If you're trying to figure out the best way to train a dog, the many different dog training options can be confusing. Should you try to train your dog alone or using dog training books? Should you go to group training classes or try private training sessions? Or, perhaps you should send your dog to stay with a trainer. Understand more about boarding and training to decide if this is the right approach for you and your dog.
What Is Board and Train?
Board and train is a type of dog behavior training that typically takes place at a dog training facility. Usually, the dog stays there for anywhere from a few days to several weeks depending on the program. While there, a dog trainer works with your dog to teach it basic obedience and address some common behavior problems. At the end of the specified amount of time, the dog's owner picks it up and spends some time with the trainer learning to handle the dog.

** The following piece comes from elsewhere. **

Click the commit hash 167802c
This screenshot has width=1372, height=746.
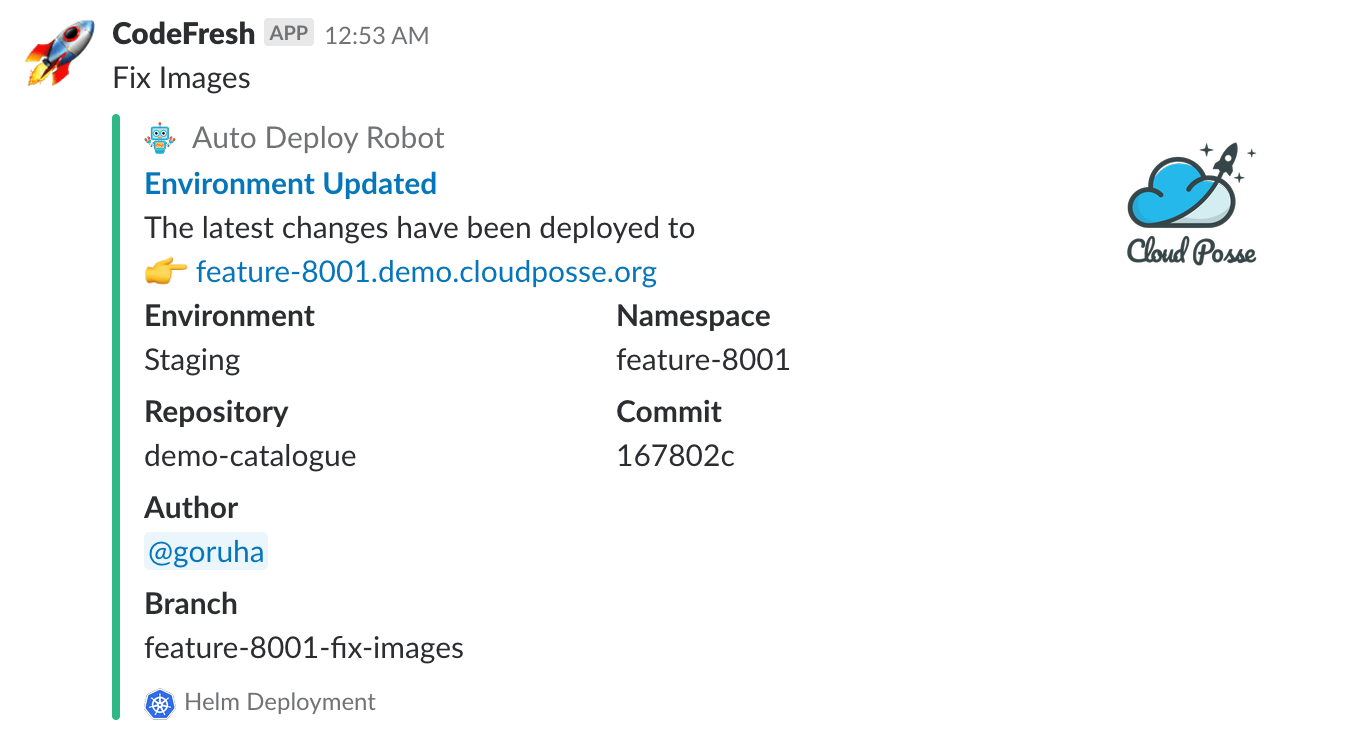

Boarding and training a dog is a lot like sending a child to summer camp. Once your dog is there, you won't be able to supervise it every day, so it's important to do your homework beforehand. State licenses and permit requirements vary state by state. Check with your local municipality to find out more and check on the facilities status. You'll want the board-and-train facility to be licensed and bonded. Speak with previous clients for a referral. Make sure you have some positive recommendations and can even see the previously trained dogs in person.
Visit the Facility
Your dog will be spending up to several weeks at the training facility. Make sure you get to see the areas where the dog will sleep, play, and spend time training. Meet the dog trainer and anyone who will be interacting with your dog. Spend time talking to the dog trainer and observe the trainer in action if possible. This will give you an idea of the trainer's methods, as well as what you can expect by the end of the program. With a reputable training facility, the dog gets lots of training, exercise, and mental stimulation, creating the perfect environment to produce a well-trained dog. Review all costs, too, as training facilities can be very expensive.
Making a Commitment to Training at Home
Make sure you are committed to being a part of the process. Even though you're leaving your dog to be trained without you, you are still going to play an important role in the process. You need to make a commitment to work with the trainer and learn to handle your dog to practice what your pet has learned. Without this commitment on your part, everything the dog learns while its away will be out the window once you get home.
Follow Up at Home
You'll want a commitment from the trainer that they will provide clear and consistent rules for the dog which the dog owner can put in place once the dog is back home. When you get home, if you don't follow along with the training as set forth by the trainer, you will not be able to elicit the same good behavior from your dog. Make sure the trainer offers some sort of follow up that allows you to get in touch with questions or concerns after you bring your dog home.
Problems and Proofing Behavior
Make sure you consider many options when it comes to training your dog. Talk to your veterinarian and other dog owners to get various options. Do plenty of research first so you can make an informed decision. You run the chance of spending a lot of money on ineffective training. There are a number of dishonest dog trainers who offer this service. If you don't do your homework beforehand to find the right place, your dog can end up spending several weeks languishing in a kennel, only to be pulled out in the last few days to work on training.
Finally, you need to make sure the training style fits your personality and lifestyle. If you are unable to proceed with how your dog has been trained, you will have wasted time and money and confused (and possibly harmed) your dog.